_Problem to solve_
In the records below, find every line with the word "will" and copy it.

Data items
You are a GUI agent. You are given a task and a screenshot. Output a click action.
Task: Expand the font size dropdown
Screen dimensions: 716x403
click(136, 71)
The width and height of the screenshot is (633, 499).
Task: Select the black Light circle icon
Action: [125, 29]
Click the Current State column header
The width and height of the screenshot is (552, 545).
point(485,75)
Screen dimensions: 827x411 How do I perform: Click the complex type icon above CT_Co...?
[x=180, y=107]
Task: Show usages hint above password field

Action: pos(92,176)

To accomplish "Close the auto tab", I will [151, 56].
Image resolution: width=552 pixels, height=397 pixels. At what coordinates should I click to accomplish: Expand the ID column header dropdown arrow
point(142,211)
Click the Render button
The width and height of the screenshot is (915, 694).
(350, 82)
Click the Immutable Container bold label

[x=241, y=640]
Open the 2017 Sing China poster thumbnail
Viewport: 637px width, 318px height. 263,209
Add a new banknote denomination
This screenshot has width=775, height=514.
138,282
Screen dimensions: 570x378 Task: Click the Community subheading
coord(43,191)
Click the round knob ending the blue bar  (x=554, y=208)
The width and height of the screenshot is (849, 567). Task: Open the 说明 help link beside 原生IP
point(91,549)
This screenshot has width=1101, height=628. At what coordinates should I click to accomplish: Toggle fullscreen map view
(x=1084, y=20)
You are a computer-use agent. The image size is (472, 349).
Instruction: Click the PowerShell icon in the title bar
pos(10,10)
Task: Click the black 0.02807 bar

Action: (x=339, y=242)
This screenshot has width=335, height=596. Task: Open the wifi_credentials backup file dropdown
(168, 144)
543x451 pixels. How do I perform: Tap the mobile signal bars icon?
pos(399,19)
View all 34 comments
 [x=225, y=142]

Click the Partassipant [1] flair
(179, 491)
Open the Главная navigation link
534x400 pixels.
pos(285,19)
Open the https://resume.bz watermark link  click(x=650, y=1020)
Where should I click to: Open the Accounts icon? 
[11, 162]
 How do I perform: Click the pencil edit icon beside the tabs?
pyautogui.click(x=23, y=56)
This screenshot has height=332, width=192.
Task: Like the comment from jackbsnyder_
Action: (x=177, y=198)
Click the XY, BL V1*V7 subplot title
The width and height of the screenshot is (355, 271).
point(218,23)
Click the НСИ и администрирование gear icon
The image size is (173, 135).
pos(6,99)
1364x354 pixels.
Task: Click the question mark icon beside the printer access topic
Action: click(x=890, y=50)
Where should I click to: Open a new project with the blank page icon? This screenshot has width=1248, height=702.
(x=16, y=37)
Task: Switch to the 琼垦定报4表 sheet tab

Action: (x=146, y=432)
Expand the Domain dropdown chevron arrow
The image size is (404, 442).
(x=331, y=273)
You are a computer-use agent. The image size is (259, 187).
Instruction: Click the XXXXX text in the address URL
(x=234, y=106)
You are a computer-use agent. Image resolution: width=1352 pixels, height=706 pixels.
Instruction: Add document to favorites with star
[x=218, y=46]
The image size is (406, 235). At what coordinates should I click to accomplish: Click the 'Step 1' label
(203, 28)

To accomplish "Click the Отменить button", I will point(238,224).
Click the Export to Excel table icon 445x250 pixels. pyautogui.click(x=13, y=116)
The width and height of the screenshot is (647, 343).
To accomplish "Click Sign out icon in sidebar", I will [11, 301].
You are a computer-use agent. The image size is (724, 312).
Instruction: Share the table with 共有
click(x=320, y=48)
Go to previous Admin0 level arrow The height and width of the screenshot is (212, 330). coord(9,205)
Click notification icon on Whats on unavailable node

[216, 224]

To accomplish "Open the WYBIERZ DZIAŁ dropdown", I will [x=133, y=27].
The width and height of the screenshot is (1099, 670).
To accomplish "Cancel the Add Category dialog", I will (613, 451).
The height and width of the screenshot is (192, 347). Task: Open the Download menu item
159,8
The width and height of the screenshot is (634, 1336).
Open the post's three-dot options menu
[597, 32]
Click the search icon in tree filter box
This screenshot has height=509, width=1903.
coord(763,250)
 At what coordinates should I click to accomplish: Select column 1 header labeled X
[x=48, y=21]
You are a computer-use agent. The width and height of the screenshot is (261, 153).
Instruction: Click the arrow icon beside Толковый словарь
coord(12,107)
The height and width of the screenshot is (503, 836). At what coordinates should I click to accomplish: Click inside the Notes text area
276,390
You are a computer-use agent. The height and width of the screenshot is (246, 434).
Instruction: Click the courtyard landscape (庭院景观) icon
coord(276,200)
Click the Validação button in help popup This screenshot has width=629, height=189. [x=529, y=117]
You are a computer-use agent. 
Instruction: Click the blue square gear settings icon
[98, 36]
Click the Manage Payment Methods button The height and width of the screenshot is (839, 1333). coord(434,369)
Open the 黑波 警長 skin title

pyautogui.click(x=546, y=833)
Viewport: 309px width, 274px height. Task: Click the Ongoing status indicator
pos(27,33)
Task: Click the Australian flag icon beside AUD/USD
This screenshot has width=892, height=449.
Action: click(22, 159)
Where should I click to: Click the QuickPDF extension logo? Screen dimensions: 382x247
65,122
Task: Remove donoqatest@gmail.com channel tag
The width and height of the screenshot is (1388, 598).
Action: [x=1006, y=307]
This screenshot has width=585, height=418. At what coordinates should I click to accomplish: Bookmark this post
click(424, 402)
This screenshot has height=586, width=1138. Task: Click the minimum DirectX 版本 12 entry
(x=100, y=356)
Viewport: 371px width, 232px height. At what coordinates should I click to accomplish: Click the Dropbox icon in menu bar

_Result of this exercise_
To accomplish "Close the auto tab", I will [151, 56].
To accomplish "Click the Отменить button", I will point(238,224).
To accomplish "Click Sign out icon in sidebar", I will [11, 301].
To accomplish "Open the WYBIERZ DZIAŁ dropdown", I will [x=133, y=27].
To accomplish "Cancel the Add Category dialog", I will (613, 451).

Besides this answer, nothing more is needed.